When the second album emerged in 1993, Cobain and co had moved the goalposts and The Quireboys were were worst than history - they were ignored. Their career flat-lined.

Now in 2004, a mere 13 years since they were contenders, the Quireboys are back. And the great thing is, it doesn't feel like they've been away. This is through astute production which brings their formidible live chops to the fore. Good To See You is a tongue-in-cheek tip of the chapeau to their loyal fans; it kicks off a loose, free flowing rock'n'roll party high on melody and sing-a-long choruses plus a clutch of great tunes; You've Got A Nerve, What's Your Number and Black Mariah for me are the picks.
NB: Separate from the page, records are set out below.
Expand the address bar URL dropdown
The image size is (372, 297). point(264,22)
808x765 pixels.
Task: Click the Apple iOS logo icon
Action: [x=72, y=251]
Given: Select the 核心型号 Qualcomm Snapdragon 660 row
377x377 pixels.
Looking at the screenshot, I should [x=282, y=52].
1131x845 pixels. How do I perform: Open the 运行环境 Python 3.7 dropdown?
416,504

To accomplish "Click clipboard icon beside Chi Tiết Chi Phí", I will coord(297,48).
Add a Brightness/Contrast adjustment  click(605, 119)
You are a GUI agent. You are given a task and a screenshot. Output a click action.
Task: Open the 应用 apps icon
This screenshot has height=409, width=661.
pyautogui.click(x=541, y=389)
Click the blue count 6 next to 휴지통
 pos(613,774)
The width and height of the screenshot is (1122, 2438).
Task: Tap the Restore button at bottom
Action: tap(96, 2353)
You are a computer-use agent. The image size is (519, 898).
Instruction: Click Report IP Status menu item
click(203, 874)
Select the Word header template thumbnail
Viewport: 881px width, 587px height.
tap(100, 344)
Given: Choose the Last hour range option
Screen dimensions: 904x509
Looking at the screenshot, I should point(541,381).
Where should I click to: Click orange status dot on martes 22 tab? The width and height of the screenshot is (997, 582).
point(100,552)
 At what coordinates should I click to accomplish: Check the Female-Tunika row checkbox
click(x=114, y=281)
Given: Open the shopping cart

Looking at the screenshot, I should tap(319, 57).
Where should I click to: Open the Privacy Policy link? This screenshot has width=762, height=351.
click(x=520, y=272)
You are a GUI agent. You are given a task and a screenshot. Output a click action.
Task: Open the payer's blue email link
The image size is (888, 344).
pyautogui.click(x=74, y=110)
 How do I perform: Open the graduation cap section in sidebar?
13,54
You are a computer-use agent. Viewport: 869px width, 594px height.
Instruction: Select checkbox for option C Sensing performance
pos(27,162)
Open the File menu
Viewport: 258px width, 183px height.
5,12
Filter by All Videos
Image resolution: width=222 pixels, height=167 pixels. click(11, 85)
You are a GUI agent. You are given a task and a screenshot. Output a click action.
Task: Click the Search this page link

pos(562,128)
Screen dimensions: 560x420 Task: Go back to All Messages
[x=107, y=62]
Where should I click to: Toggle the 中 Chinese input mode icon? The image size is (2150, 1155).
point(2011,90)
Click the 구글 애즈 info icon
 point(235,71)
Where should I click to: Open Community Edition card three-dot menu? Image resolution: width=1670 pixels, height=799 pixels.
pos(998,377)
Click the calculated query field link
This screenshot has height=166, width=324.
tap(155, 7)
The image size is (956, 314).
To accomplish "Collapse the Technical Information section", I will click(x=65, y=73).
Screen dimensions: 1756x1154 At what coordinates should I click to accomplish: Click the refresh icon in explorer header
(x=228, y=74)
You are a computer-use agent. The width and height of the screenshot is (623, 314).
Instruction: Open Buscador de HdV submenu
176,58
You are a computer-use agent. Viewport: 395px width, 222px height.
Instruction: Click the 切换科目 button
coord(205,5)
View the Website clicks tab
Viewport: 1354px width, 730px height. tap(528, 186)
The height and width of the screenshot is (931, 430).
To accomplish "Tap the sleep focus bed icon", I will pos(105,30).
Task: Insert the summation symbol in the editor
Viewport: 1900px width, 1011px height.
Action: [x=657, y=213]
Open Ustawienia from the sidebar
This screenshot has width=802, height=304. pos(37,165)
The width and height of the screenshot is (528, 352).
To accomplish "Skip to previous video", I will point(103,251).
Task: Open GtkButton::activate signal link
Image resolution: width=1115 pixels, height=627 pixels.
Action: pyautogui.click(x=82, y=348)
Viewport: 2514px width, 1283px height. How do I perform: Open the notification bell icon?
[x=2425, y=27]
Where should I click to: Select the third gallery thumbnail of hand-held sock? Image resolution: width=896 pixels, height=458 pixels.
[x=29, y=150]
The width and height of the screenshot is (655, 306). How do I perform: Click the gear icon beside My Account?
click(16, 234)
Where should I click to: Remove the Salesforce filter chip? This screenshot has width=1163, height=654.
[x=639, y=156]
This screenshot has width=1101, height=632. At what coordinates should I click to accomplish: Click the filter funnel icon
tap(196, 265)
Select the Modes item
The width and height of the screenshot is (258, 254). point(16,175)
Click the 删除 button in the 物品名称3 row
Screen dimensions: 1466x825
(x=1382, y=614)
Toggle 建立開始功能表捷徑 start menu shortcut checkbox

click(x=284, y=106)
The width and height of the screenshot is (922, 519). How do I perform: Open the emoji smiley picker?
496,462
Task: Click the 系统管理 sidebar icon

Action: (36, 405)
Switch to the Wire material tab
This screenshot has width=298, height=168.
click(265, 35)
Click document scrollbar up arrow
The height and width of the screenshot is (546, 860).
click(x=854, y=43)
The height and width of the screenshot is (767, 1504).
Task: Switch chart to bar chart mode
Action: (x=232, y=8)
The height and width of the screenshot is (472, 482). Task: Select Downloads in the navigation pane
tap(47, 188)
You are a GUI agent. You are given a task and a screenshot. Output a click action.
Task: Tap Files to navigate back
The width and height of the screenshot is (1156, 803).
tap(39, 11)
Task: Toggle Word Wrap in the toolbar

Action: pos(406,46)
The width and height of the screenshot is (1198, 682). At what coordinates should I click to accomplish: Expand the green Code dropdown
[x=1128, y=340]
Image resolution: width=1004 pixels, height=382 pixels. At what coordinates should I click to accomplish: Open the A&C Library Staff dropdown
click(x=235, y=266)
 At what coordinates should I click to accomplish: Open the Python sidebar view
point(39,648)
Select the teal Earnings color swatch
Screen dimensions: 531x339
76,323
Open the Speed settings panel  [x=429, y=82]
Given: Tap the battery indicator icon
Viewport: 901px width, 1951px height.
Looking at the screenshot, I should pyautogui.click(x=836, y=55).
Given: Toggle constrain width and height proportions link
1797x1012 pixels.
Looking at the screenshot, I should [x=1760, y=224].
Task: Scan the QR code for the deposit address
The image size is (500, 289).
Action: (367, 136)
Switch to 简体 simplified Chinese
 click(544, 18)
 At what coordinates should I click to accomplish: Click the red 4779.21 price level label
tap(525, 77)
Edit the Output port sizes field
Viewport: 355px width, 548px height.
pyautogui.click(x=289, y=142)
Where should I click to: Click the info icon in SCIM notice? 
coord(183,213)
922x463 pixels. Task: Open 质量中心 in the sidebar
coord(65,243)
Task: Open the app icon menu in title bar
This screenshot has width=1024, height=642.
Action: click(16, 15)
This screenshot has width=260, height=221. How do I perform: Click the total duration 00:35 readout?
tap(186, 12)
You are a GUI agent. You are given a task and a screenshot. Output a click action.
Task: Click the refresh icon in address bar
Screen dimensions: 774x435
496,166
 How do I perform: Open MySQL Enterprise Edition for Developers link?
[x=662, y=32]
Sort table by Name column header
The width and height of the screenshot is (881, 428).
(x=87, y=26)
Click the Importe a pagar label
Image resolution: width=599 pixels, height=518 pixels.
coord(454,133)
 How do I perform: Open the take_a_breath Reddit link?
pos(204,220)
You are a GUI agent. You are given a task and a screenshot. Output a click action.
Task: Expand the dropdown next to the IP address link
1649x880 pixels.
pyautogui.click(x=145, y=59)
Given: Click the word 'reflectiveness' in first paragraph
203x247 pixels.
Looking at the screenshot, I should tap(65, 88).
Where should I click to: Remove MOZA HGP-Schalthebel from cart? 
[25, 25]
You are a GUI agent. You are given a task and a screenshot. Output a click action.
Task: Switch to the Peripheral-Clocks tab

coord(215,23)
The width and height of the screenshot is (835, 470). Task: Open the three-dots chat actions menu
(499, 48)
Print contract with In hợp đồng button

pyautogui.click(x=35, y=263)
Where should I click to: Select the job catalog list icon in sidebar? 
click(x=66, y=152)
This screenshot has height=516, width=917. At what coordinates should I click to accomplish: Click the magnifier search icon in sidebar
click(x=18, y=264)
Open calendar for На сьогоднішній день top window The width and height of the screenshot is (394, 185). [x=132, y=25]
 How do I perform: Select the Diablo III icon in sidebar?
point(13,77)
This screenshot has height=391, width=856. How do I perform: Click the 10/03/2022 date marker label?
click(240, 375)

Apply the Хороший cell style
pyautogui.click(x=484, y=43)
Spike's vocals have that familiar mid-Atlantic rasp beloved of Kelly Jones. But this sounds like the real deal not at all forced or treated. Damned by association to glam rock - when they were in fact closer to Oasis - their Brit-rock credentials are clearly seen with Keith Weir's sprightly keyboards and the twin guitars of Griffin and Guerin. Add an ass-tight rythmn and touches of blues/rock harmonica and its a satisfying treat.

A case of if it ain't broke don't fix it.